I find it quite ironic thats americans, who statistically have the largest living spaces in the world, double the space for average person than europeans, and up to 5 times for eastern countries, are complaining about storage space.
This is not the driving factor for digital games, unless you hoard thousands of them and need a special room. besides, lets not ignore people who trade in the games after a month or so. those hardly keep more than 20 boxes at any given time.
Lightknight said:
Interestingly enough, as much as we love our preowned market, it does have a significant impact on how quickly new game costs go down.
But thats not preowned markets fault. that is fault solely of game developers, that they make games that people buy, play once (for 5 hours) and want to sell it. If they made games people wanted to keep, preowner marked wouldh ave no supply to begin with. There is very little Nintendo games in preowned market, because thats games people want to keep (i personally dont like them, but thats a good example nonetheless). It is dominated by couple hour linear campaign games, and for good reason.
Holythirteen said:
The statistics I just looked up seemed to say that in north america, there is 25-30 broadband subscriptions for every 100 people, and everybody else gets the truck driver's salute? Ya, I don't see it. Not anytime soon, especially not for 40 gig games, that shit would take me 7 hours to download, and I live in a major city with upgraded internet.
During the whole Xbone DRM discussion a lot of statistics were dug up. The msot recent and reloable one said that only recently america has reached 60% broadband coverage. Though one has to remember, americas internet is in extremely poor state compared to the rest of the world, and while it is a largest gaming market, it is not the only one.
Also have you ever though of press download, go to sleep, wake up and play the game? or are you that impatient that you waited for months and cant wait another 7 hours, sleeping none-the-less?
i have the cheapest plan available here. 40 gigs would take Around 1:45 to download (provided downlaod is at maximum tecnical speed, it fuctuates above and bellow a bit sometimes), so basically i could watch a movie and then go play it.
Another thing to consider, that comparing internet acessible households to consoles sold, there are over 40.000 times more houses with internet than hosuees with consoles, even if we ignore posibility of same household buying two Xboxes (due to RRods) and so on. it is very likely that most people that do not have internet, are not interested in gaming consoles to begin with.
Kenjitsuka said:
"and say: "Halo 5? It plays better on disc." "
Sadly, things never play better on disc, because CD-,DVD- and Bluray readers are just so much slower than HDD's.
Once SDD's completely replace HDD's there won't even BE games that can work from a disc, since loading times will be minutes (if trends continue and all becomes in memory/SSD as a standard they WILL cram so much visual crap on screen loading TONS of bytes)

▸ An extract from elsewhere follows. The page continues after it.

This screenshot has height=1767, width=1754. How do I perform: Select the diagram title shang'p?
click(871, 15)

I agree with your post fully, but i woudl like to say that SDD is still a LONG way for replacing HDDs. it is unrealiable, msot real life reports state that their lifetime is around 1 year, which is simply unacceptable. But that is design flaw, and needs a major overhaul of the system and not minor tweaking. Secontly it is still ridiculously expensive per gygabyte of storage space comapred to HDDS. i woudl rather see a server designed 12000 RPM HDDs being placed there (and home computers, i wish i had one) than HDDs as they are now.

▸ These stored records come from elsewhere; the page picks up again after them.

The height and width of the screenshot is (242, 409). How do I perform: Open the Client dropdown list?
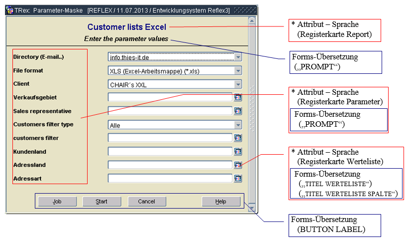click(238, 84)
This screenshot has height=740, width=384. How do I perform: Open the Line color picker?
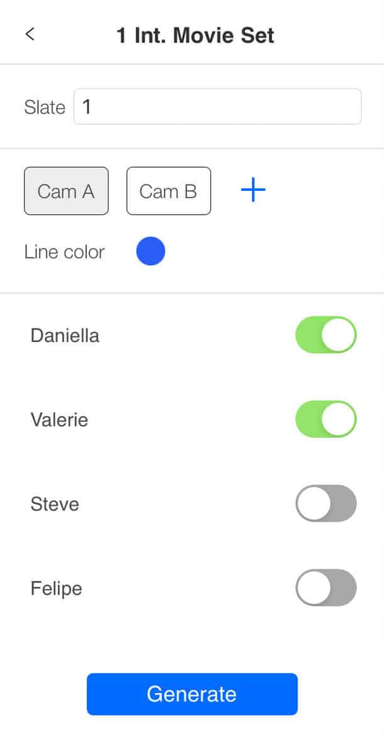coord(150,250)
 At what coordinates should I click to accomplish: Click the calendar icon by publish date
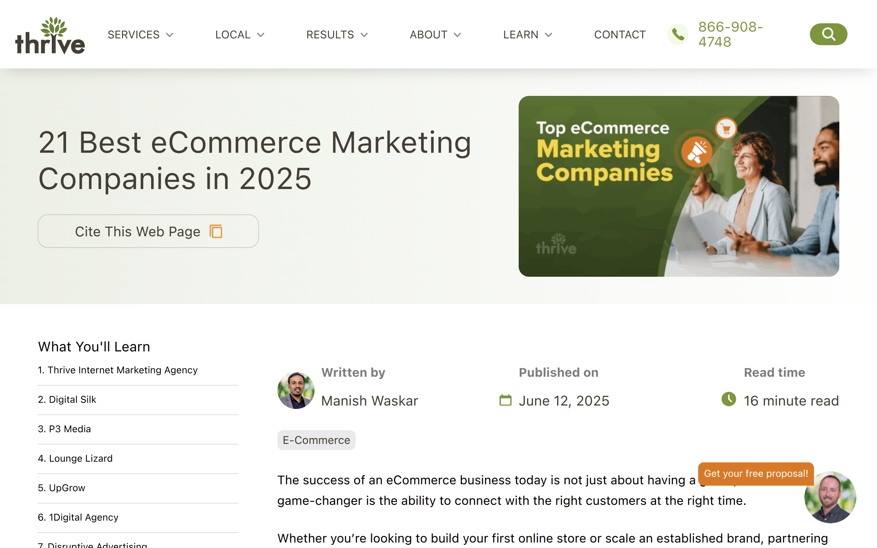[505, 400]
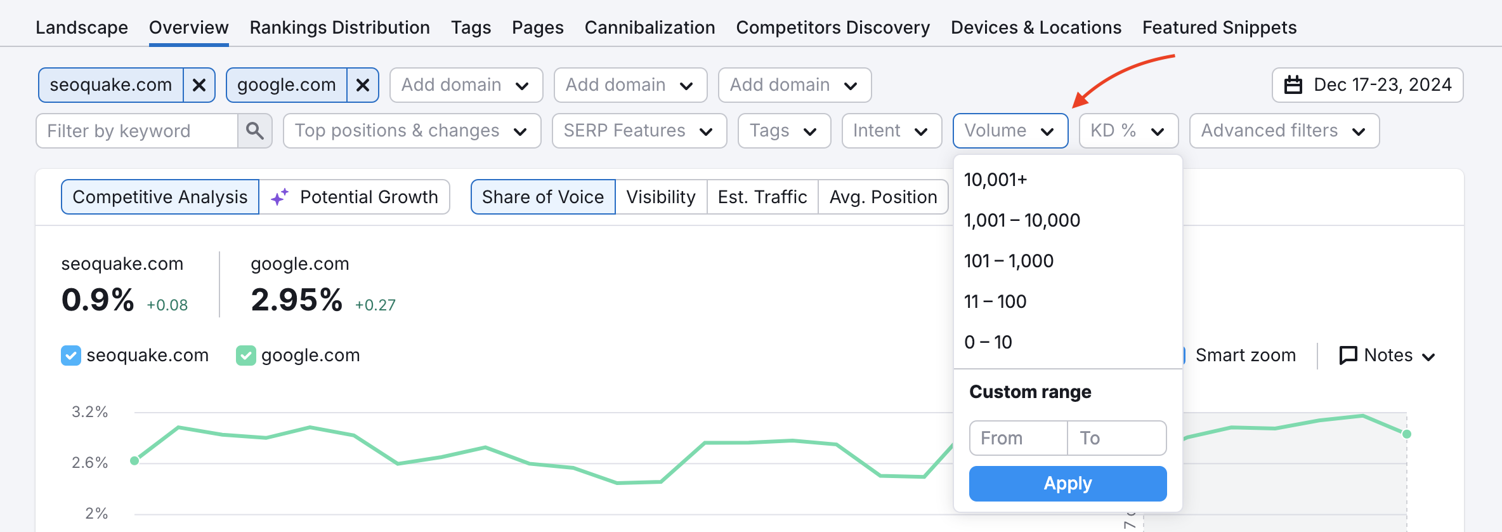Expand the KD % filter dropdown
1502x532 pixels.
pyautogui.click(x=1128, y=131)
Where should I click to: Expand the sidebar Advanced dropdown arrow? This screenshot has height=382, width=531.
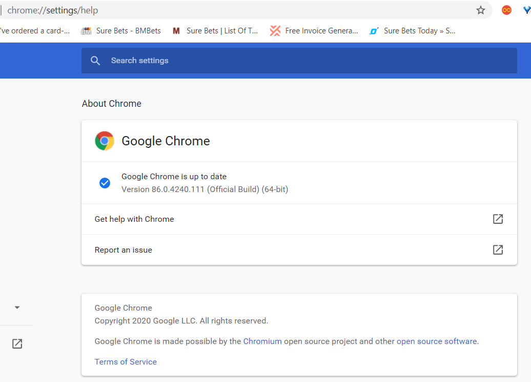click(x=17, y=308)
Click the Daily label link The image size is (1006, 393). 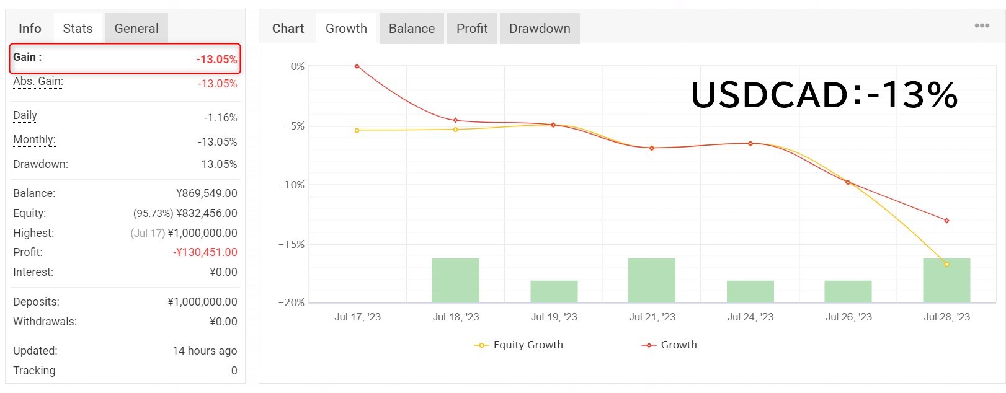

So SDD wont happen soon. not even the generation after the PS4s probably. unless they be even more retarded now and wait even more than 7 years.
Irridium said:
and high-speed internet in more areas (running on an 80kb/s connection. Downloading/streaming doesn't work too well) since places with decent (and reliable) high-speed connections are NOT the norm.
In america they are not, granted. That is because americas internet provuiders is a monopolistic leeches that havent done squat in 20 years. you get the worst internet in first world, while paying the most for it. Though i guess this is partly due to american way of thinking that "any govenment interference = communism = evil". i just hope google fiber woul hurry up, though they cant, they acutally got sued by the monopolies because "They would bring competition we cannot compete with". well whos fault is that?

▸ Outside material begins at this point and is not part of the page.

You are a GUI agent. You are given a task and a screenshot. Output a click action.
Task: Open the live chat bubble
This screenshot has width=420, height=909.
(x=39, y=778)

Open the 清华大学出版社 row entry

Here in lithuania only people who live in one-house villages (not sure how to express it in english, there is one house in the middle of the place, soft of like the cliche version of a farm, but old and rotten) would have no acess. we got over 98% coverage and due to competition and government regulation it is reliable (over the past 10 years i have used services of 2 providers and my internet has crashed a total of like 10 times. thats once per year. most of them are restored within an hour. coupe took them half a day. one took longer, thats becasue the cable switcher that switched internet to each flat from the mastercable has shapped the mastercable in half). now of course this is example of a country that by some ratins rates as the fastest internet in the world. but it is certainly possible future everywhere. and lets not forget this article we are talking future. long term future.